→ **Text block**:
------------------------------------------------
German count (1664–1719)

Johann Ernst of Nassau-Weilburg (Weilburg, 13 June 1664 - Heidelberg, 27 February 1719) was an Imperial Generalfeldmarschall, from 1675 to 1688 Count and from 1688 until his death Prince (Fürst) of Nassau-Weiburg.

== Biography ==
Johann Ernst was the eldest son of Frederick, Count of Nassau-Weilburg (1640–1675) and Christiane Elisabeth of Sayn-Wittgenstein (1646–1678). After the death of his parents, his regents were Johann, Count of Nassau-Idstein and after his death, Johann Louis, Count of Nassau-Ottweiler.

In Juli 1679 Johann Ernst started his studies at the University of Tübingen. Between 1681 and 1682 he stayed at the court of King Louis XIV in the Palace of Versailles.

Johann Ernst became the only ruler of Nassau-Weilburg when his brother Frederick William Louis was killed in 1684 during the siege of Buda. His territories on the left bank of the Rhine were occupied by France and only returned after the Treaty of Ryswick in 1697.

Johann Ernst had an important military career. In 1684 he commanded a Dragoon regiment in the service of the Landgraviate of Hesse-Kassel. In 1688, at the start of the Nine Years' War, he defended Koblenz. Later he participated in the Siege of Mainz (1689), the Battle of Fleurus (1690) and the Battle of Landen (1693).

In September 1696 Johann Ernst entered as general in the service of the Electoral Palatinate as General, which enraged his former employer Charles I, Landgrave of Hesse-Kassel.
After the Peace of Ryswick, Johann Ernst became governor of the Palatinate city of Düsseldorf.

In 1701, at the outbreak of the War of Spanish Succession, Johann Ernst raised an army, participated in the successful Siege of Landau in 1702 and the consequent chasing of an army under Marshal of France Tallard from the Hunsrück. For this achievement, he was made an Imperial Generalfeldmarschall.

When Prince Eugene of Savoy marched in 1703 to Bavaria against the French Marshal Villars, Johann Ernst stayed on the Rhine to defend Landau against Tallard. This led on November 15, 1703, to the Battle of Speyerbach. It was a terrible defeat. 8000 men were lost and Johann Ernst's eldest son, Colonel Frederick Ludwig of Nassau-Weilburg was killed. Hereafter, Johann Ernst never fought a major engagement again and withdrew from active service all together in 1706. He was Großhofmeister of the Elector Palatinate until 1716 and returned to Weilburg, where he died in 1719.
------------------------------------------------
→ **Records supplied**:
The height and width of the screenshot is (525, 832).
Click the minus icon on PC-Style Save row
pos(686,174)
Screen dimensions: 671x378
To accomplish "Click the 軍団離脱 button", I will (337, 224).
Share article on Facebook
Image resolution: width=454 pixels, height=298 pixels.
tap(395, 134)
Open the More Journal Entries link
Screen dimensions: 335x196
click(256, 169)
------------------------------------------------
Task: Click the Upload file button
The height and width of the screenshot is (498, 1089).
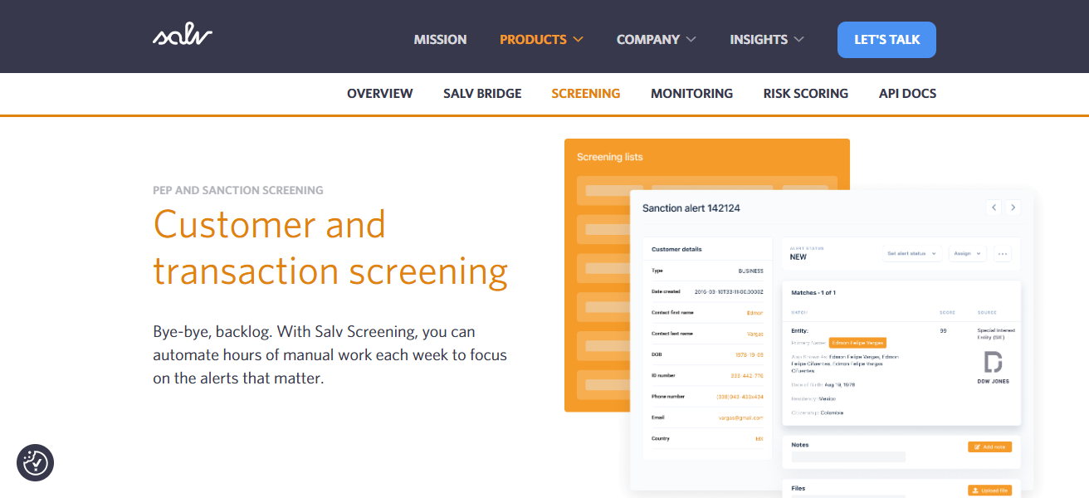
------------------------------------------------
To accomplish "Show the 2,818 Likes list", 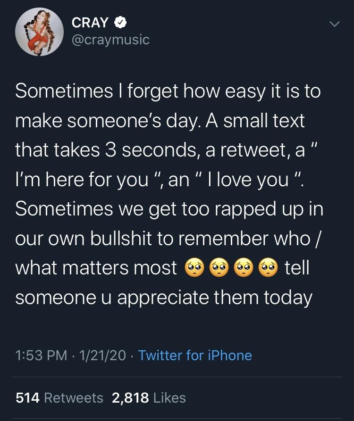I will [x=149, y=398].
------------------------------------------------
→ **What you need to do**:
(1) In the biography of Johann Ernst of Nassau-Weilburg, copy everything from "When Prince Eugene" down to "died in 1719.", changing "Battle of Speyerbach" to "Battle of Speyer".
(2) According to the biography of Johann Ernst of Nassau-Weilburg, at which university did he begin his studies in 1679?

→ **Answer list**:
(1)
When Prince Eugene of Savoy marched in 1703 to Bavaria against the French Marshal Villars, Johann Ernst stayed on the Rhine to defend Landau against Tallard. This led on November 15, 1703, to the Battle of Speyer. It was a terrible defeat. 8000 men were lost and Johann Ernst's eldest son, Colonel Frederick Ludwig of Nassau-Weilburg was killed. Hereafter, Johann Ernst never fought a major engagement again and withdrew from active service all together in 1706. He was Großhofmeister of the Elector Palatinate until 1716 and returned to Weilburg, where he died in 1719.

(2) The University of Tübingen.